Task prompt: Repeat the stretch of entries below from the line with "Task: Click MoDo logo in row with 52 points" through the line with "This screenshot has height=576, width=785.". Include both ends and add nothing.

** Opening Extracted records block **

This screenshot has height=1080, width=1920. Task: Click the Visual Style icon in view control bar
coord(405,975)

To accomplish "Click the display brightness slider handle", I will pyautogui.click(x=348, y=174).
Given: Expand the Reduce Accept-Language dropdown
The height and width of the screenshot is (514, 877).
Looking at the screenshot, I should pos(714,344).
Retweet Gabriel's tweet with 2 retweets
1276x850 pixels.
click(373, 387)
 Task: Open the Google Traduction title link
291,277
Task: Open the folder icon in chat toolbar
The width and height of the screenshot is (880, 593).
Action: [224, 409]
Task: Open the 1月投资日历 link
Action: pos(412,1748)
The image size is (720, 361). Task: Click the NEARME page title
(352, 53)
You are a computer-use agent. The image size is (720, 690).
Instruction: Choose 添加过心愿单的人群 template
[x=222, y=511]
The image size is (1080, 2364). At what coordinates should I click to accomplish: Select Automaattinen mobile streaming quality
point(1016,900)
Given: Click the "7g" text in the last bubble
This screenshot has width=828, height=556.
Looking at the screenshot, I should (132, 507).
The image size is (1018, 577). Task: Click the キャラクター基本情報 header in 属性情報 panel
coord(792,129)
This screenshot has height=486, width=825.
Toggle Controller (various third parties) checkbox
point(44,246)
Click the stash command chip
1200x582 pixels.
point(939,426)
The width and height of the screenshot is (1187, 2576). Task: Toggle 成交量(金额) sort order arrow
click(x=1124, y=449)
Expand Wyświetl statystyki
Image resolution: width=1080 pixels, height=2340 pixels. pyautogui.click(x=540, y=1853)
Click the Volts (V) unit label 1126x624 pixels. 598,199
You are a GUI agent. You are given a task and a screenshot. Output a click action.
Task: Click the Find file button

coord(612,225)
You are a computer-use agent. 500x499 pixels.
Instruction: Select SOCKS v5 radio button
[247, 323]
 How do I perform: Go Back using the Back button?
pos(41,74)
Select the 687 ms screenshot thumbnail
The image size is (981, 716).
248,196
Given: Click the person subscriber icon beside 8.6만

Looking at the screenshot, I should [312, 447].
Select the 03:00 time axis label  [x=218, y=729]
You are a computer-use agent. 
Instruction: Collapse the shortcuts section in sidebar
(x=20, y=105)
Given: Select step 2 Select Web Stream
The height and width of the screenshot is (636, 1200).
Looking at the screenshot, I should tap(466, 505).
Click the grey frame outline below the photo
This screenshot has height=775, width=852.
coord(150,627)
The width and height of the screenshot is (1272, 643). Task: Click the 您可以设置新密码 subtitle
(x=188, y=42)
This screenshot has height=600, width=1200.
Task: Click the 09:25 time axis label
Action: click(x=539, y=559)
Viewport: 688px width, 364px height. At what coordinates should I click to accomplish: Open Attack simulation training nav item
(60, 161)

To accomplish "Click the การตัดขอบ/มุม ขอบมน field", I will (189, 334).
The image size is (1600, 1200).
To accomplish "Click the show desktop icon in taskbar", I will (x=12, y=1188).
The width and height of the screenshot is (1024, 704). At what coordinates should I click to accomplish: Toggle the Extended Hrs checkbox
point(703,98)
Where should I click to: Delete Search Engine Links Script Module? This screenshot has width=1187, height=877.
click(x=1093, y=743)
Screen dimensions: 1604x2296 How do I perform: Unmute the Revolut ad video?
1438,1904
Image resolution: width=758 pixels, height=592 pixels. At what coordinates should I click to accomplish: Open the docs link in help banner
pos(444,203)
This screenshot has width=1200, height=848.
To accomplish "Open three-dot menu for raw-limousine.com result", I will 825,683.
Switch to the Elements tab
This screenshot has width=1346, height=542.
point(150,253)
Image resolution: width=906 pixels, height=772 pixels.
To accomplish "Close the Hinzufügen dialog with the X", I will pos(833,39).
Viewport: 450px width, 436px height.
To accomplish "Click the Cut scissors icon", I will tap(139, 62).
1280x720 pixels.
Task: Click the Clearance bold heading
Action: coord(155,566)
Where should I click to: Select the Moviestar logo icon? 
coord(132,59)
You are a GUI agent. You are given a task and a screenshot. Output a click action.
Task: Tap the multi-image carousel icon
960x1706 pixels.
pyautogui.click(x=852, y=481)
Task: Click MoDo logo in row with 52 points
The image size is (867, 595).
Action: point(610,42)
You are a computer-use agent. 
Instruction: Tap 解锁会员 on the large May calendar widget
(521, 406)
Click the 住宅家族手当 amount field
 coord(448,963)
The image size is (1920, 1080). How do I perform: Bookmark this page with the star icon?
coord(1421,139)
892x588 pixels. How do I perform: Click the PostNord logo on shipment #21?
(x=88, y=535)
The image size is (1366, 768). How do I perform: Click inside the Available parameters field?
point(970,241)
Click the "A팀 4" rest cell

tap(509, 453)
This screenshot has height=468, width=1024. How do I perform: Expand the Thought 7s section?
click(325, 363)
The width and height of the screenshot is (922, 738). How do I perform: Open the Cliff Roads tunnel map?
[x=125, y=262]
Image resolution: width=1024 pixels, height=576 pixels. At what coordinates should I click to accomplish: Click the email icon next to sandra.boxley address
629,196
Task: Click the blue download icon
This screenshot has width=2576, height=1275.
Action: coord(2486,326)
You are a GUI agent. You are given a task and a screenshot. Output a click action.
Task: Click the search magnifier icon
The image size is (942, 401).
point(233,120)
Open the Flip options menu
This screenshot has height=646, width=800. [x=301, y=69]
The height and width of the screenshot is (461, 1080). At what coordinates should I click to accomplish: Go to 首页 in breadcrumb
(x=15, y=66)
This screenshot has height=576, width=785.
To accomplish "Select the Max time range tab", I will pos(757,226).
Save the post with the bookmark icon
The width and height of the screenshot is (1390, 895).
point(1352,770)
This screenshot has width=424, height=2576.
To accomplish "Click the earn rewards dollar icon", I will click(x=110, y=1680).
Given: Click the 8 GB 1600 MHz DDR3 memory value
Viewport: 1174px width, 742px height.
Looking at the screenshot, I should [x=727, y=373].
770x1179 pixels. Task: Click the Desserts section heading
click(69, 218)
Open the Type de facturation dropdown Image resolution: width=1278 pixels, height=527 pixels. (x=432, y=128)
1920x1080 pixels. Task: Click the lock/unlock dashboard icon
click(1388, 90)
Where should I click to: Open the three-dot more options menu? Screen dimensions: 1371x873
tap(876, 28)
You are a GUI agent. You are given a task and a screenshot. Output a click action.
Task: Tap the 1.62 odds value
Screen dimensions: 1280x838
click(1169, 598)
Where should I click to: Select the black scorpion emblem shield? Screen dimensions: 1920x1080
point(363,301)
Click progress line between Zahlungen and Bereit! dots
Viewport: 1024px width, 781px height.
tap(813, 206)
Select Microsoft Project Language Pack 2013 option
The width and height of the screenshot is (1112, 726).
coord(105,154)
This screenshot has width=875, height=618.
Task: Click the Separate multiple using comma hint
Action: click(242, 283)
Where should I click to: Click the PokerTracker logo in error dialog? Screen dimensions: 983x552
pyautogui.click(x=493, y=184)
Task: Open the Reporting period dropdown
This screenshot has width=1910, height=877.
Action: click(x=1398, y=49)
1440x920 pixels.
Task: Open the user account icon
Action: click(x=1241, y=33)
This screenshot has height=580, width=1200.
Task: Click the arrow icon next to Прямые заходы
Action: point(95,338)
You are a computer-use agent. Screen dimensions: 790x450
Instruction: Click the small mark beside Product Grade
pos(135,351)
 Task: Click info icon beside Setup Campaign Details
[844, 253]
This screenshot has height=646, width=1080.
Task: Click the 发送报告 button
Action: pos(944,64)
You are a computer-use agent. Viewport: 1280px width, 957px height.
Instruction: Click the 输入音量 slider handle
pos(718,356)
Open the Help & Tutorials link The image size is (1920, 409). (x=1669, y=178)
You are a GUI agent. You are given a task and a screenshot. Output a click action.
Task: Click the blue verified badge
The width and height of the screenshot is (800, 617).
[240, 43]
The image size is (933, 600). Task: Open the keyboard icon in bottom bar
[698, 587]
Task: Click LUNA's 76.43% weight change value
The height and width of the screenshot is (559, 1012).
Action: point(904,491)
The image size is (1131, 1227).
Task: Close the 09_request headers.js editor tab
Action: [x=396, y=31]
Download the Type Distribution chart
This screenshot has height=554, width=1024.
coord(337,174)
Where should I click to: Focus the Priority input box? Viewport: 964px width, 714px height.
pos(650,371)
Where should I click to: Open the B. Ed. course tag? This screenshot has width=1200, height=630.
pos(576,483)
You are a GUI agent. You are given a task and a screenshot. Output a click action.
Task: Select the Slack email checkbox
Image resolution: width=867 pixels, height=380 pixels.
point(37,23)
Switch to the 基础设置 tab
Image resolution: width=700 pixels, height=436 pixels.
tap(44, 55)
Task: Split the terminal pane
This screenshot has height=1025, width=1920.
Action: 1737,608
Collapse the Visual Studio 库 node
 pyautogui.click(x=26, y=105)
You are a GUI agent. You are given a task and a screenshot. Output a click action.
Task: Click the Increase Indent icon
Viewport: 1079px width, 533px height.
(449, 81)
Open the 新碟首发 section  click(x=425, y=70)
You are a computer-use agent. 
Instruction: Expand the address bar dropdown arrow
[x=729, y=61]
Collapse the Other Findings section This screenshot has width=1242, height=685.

** Closing Extracted records block **

Your response:
Task: Click MoDo logo in row with 52 points
The image size is (867, 595).
Action: point(610,42)
You are a computer-use agent. 
Instruction: Tap 解锁会员 on the large May calendar widget
(521, 406)
Click the 住宅家族手当 amount field
 coord(448,963)
The image size is (1920, 1080). How do I perform: Bookmark this page with the star icon?
coord(1421,139)
892x588 pixels. How do I perform: Click the PostNord logo on shipment #21?
(x=88, y=535)
The image size is (1366, 768). How do I perform: Click inside the Available parameters field?
point(970,241)
Click the "A팀 4" rest cell

tap(509, 453)
This screenshot has height=468, width=1024. How do I perform: Expand the Thought 7s section?
click(325, 363)
The width and height of the screenshot is (922, 738). How do I perform: Open the Cliff Roads tunnel map?
[x=125, y=262]
Image resolution: width=1024 pixels, height=576 pixels. At what coordinates should I click to accomplish: Click the email icon next to sandra.boxley address
629,196
Task: Click the blue download icon
This screenshot has width=2576, height=1275.
Action: coord(2486,326)
You are a GUI agent. You are given a task and a screenshot. Output a click action.
Task: Click the search magnifier icon
The image size is (942, 401).
point(233,120)
Open the Flip options menu
This screenshot has height=646, width=800. [x=301, y=69]
The height and width of the screenshot is (461, 1080). At what coordinates should I click to accomplish: Go to 首页 in breadcrumb
(x=15, y=66)
This screenshot has height=576, width=785.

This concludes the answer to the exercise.